For one thing, he seems to have persuaded me to dispense with several previously valued mental (and physical) faculties – or what used to pass for them at any rate. Now, I’m not usually one to boast, but there was a time when the ol’ brain would have been regarded as serious competition to computerji. It could add, subtract, multiply and perform all manner of mathematical gymnastics. It could remember phone numbers and appointments. It could remember spellings of long multi-syllabic words without having to rush to dictionary.com. Modesty prevents me from going on, but I’m sure it is apparent what a marvelous piece of equipment used to reside in this head before computerji took over.

Thanks to computerji and his several lackeys – calculatorji, cellphoneji and i-podji – I can now barely remember my own phone number. I can also barely sign my own name. The fingers that glide so effortlessly over the keyboard refuse to wrap themselves around a pen. Egged on in no small measure by computerji, need I add. Parchment and blue ink may be romantic, he says beguilingly, but they are also messy. And produce an illegible un-aesthetic scrawl that was never pretty at the best of times. True, especially when it is my illegible scrawl we are speaking of.

While the scrawl is no loss to humanity, the same unfortunately cannot be said of phone numbers and sums. A bit tedious to have to look through my cellphone directory every time I’m asked for my phone number. Even more tedious to have to fish out the calculator when counting out change for the dhobi.
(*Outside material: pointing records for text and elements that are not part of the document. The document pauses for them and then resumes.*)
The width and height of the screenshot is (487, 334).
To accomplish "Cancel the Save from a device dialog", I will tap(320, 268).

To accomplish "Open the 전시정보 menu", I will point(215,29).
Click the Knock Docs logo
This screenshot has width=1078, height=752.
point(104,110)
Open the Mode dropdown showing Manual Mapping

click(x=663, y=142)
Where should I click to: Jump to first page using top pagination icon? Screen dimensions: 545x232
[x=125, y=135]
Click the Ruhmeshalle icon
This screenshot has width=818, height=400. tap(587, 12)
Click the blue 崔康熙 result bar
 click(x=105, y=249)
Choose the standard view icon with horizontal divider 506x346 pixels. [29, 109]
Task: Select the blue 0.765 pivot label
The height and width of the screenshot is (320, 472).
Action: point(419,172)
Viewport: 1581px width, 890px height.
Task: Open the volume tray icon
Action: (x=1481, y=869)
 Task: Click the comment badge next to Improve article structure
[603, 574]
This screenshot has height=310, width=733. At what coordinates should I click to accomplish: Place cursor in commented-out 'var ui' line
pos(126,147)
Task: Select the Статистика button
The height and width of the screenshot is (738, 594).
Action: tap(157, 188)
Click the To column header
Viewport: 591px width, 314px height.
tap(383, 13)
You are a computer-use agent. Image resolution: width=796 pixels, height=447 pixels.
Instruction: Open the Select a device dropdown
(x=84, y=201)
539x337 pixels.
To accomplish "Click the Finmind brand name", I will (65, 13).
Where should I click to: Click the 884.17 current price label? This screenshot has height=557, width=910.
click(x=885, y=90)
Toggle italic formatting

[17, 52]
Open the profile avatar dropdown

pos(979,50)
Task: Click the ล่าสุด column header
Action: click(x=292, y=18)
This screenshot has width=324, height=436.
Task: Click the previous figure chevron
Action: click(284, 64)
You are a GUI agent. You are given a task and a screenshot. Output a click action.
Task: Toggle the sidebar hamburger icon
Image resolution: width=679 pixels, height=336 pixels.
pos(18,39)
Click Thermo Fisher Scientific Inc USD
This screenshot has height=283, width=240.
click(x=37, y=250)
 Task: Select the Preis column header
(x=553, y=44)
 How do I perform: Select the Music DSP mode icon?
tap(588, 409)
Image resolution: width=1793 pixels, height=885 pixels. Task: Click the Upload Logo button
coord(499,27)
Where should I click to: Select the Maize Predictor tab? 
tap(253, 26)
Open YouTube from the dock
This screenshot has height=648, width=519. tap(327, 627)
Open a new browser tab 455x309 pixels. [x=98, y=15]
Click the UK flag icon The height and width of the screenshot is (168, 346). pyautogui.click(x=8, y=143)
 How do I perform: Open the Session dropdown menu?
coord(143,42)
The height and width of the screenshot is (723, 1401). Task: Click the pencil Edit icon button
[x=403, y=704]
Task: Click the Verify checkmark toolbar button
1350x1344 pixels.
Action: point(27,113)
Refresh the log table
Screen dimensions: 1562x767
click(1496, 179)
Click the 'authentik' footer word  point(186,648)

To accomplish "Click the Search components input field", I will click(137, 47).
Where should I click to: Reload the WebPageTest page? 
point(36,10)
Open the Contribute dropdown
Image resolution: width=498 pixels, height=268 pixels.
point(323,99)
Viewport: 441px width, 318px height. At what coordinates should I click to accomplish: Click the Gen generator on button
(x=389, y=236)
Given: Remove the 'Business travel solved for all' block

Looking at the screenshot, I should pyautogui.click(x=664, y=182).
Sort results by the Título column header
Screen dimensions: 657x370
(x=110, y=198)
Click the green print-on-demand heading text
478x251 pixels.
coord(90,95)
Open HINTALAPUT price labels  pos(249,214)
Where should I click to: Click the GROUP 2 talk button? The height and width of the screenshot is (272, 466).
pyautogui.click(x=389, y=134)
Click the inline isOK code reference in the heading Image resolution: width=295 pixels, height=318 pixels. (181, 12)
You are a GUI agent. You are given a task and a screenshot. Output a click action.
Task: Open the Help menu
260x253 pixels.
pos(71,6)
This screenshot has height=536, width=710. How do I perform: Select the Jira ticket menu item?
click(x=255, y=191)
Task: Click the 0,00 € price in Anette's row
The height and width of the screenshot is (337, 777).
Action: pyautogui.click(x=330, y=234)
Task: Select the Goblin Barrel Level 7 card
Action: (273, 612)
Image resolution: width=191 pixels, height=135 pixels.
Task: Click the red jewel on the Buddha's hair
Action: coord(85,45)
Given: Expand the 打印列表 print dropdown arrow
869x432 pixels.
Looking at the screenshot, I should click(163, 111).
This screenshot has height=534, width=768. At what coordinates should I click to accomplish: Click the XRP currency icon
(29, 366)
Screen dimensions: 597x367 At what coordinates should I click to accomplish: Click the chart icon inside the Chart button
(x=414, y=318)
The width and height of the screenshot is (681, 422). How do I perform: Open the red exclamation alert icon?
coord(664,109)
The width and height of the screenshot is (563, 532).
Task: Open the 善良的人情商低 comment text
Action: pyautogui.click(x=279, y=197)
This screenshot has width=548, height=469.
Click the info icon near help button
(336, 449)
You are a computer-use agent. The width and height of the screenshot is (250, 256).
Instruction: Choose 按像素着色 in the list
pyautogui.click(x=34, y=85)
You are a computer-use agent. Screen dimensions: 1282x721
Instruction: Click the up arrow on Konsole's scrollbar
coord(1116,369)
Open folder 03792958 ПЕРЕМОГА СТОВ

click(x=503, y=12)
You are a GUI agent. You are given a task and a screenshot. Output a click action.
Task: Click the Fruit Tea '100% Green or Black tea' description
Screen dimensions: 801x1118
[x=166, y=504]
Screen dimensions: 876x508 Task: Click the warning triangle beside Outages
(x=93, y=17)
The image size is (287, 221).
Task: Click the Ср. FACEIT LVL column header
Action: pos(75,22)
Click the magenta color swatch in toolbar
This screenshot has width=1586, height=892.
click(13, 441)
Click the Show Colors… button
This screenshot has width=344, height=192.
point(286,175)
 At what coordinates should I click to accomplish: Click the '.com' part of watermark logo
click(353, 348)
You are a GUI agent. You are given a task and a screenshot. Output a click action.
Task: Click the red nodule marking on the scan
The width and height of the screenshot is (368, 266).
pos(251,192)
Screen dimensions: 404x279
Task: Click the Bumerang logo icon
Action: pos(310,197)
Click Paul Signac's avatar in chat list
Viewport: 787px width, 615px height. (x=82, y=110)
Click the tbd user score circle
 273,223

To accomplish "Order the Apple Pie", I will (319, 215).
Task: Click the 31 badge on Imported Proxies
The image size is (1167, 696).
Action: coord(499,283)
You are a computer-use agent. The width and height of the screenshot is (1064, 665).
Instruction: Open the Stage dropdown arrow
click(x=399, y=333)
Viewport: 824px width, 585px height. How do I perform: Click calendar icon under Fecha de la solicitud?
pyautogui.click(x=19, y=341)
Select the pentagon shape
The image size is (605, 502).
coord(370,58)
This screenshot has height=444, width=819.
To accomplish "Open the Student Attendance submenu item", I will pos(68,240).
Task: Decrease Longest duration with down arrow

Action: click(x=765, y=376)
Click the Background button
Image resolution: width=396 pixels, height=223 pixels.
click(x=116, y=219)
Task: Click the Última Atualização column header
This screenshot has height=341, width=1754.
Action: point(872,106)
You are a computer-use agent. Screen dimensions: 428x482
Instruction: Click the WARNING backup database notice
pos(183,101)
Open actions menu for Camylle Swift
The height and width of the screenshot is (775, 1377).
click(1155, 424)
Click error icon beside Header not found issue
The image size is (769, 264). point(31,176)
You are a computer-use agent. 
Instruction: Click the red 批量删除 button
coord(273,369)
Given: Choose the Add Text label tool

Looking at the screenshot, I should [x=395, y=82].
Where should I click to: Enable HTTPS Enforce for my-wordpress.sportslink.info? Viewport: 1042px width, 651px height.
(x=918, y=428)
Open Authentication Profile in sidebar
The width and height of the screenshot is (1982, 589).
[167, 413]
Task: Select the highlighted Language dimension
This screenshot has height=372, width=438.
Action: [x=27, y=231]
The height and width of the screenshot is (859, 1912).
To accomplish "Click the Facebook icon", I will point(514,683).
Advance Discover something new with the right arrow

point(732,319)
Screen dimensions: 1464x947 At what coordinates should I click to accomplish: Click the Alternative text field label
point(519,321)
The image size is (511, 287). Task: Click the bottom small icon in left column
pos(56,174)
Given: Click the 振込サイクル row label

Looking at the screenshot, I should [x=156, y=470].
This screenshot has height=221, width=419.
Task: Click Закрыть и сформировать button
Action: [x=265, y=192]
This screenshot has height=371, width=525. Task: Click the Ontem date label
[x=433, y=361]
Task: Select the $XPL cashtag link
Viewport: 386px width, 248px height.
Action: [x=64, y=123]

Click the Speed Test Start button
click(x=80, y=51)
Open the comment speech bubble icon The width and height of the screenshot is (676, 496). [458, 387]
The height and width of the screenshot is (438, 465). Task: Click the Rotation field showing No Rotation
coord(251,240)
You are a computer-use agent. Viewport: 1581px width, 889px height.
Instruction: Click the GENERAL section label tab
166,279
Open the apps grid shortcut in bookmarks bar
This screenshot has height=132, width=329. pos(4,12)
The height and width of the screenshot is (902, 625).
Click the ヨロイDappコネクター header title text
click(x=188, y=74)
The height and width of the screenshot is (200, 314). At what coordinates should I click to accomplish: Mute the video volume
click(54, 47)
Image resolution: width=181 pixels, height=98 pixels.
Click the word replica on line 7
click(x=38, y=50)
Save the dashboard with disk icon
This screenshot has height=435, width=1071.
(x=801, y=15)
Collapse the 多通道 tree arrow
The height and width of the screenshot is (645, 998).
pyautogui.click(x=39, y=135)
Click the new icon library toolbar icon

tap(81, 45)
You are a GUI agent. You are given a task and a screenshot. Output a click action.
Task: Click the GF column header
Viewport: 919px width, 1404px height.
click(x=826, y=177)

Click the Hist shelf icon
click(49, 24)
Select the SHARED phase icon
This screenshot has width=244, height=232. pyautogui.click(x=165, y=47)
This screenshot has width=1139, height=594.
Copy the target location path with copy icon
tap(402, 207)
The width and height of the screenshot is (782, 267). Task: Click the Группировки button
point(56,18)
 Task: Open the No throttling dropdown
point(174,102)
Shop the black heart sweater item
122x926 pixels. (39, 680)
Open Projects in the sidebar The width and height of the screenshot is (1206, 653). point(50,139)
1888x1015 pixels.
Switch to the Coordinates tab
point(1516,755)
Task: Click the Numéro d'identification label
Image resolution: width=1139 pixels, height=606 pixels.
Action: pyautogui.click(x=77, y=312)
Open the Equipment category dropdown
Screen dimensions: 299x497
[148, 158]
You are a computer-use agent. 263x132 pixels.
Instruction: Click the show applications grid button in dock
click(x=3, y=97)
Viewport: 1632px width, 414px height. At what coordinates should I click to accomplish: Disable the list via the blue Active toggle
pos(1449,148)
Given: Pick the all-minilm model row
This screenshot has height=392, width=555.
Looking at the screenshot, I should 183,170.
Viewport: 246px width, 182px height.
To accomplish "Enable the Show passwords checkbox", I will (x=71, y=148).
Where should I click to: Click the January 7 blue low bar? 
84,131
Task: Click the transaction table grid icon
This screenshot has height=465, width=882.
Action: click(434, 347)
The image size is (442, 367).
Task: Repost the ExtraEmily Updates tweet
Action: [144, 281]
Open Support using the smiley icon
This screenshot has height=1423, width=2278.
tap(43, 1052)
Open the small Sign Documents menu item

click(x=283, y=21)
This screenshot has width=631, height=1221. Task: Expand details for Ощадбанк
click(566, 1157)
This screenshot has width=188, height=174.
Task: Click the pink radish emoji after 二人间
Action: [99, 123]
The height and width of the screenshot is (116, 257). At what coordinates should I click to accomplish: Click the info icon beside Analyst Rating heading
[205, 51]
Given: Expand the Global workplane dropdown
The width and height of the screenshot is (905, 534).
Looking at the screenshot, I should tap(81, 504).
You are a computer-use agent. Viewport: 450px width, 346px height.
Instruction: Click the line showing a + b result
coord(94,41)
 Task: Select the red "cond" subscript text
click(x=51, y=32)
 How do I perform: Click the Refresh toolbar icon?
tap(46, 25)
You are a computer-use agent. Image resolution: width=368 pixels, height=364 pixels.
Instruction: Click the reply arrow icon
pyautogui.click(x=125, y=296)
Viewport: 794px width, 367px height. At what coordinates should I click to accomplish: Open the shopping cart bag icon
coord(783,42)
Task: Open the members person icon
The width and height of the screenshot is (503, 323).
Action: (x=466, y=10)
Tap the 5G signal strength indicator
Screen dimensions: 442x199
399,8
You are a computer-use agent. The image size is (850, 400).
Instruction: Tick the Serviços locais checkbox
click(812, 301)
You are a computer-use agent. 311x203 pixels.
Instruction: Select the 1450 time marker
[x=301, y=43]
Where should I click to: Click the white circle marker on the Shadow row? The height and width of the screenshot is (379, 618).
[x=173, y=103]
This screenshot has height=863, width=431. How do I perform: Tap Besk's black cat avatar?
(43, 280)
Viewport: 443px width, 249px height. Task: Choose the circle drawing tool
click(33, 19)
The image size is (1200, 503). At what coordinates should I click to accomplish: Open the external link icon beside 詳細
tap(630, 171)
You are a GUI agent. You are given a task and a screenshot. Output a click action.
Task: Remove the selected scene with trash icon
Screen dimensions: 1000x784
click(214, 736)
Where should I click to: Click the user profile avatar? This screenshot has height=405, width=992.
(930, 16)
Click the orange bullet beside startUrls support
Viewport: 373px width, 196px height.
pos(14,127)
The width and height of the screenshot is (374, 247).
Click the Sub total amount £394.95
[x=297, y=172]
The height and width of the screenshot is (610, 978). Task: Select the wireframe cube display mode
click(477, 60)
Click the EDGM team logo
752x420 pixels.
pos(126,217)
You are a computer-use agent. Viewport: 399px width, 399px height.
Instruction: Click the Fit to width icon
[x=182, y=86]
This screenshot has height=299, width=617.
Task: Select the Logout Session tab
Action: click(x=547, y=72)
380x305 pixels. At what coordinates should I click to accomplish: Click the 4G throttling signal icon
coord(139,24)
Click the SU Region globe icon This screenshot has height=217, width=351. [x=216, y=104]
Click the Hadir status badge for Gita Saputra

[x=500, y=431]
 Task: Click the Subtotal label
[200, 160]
Then, of course, there is the social life that lies in an unspeakable mess by the wayside. The amount of time I spend online is beginning to create more than a flutter among friends and family. But an evening spent surfing the net, checking mail, blogging or even simply staring at the screen trying to think of something to write does seem infinitely more alluring these days compared to hanging out at a pub or coffee bar. I’m told that I acquire a vaguely defensive, furtive air when asked about my plans for the evening – a result, no doubt, of wanting to indicate that I’m busy without getting into the exact nature of the busy-ness.

A friend suggests that I observe a computer-less day every week, much along the lines of meat-less and booze-less days. Well, clearly something must be done, but I don’t want to go overboard either. A little light exercise should do the trick, to get the body and mind in shape: a few minutes a day of writing with a pen, a couple of simple sums, maybe … some memory exercises and some conversation practice.

It is such an enticing world that computerji offers, though. Would be a real pity to give it up, wouldn’t it?